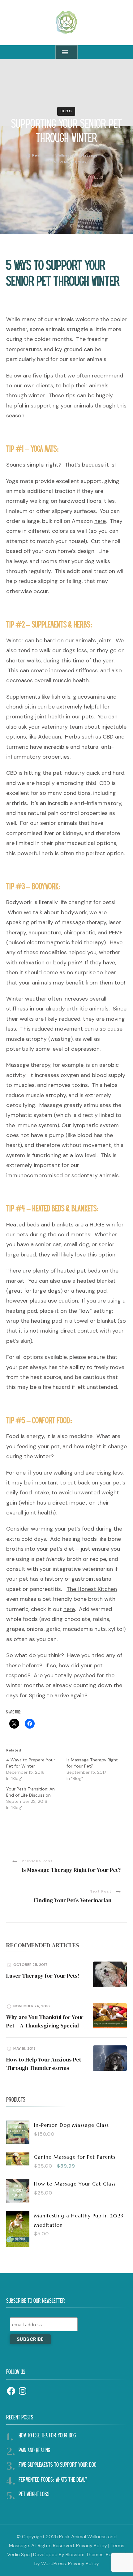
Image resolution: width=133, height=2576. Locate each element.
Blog (66, 111)
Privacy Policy (91, 2545)
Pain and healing (34, 2450)
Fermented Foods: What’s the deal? (53, 2480)
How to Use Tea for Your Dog (47, 2436)
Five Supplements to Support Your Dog (57, 2465)
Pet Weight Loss (34, 2494)
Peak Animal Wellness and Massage (64, 155)
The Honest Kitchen (91, 1589)
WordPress (53, 2563)
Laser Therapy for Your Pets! (42, 1975)
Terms (117, 2545)
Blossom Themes (85, 2554)
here (100, 521)
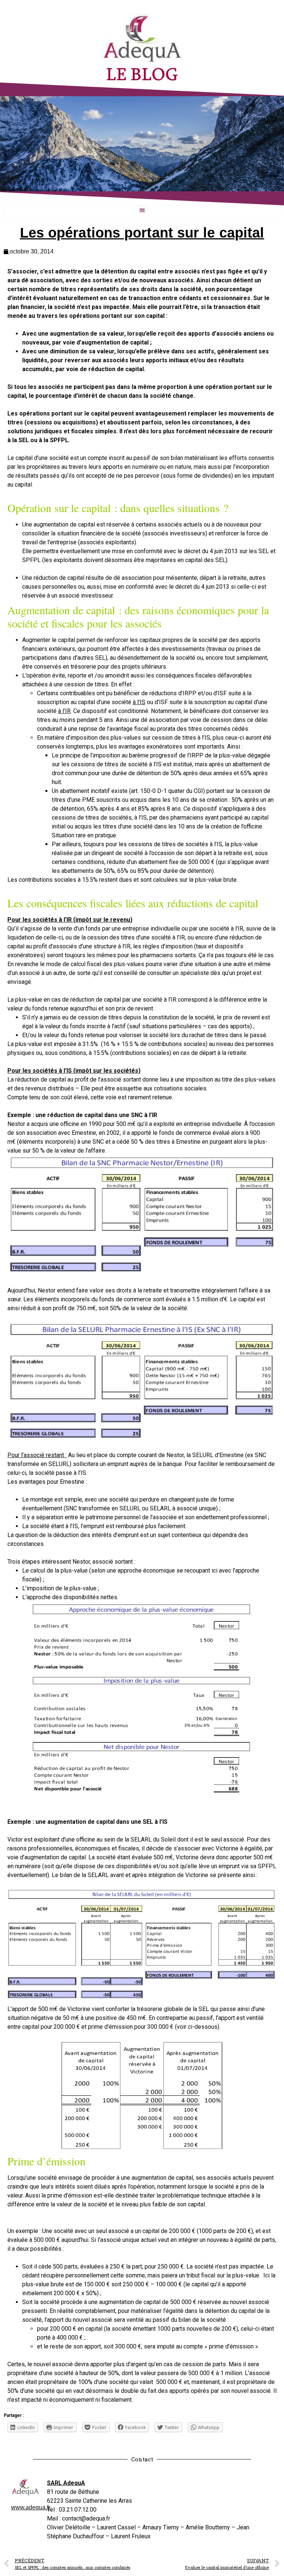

....

Return the data verbatim, leaving out the pictures it holds.

Image resolution: width=133, height=2576. Locate each element.
Blog (66, 111)
Privacy Policy (91, 2545)
Pain and healing (34, 2450)
Fermented Foods: What’s the deal? (53, 2480)
How to Use Tea for Your Dog (47, 2436)
Five Supplements to Support Your Dog (57, 2465)
Pet Weight Loss (34, 2494)
Peak Animal Wellness and Massage (64, 155)
The Honest Kitchen (91, 1589)
WordPress (53, 2563)
Laser Therapy for Your Pets! (42, 1975)
Terms (117, 2545)
Blossom Themes (85, 2554)
here (100, 521)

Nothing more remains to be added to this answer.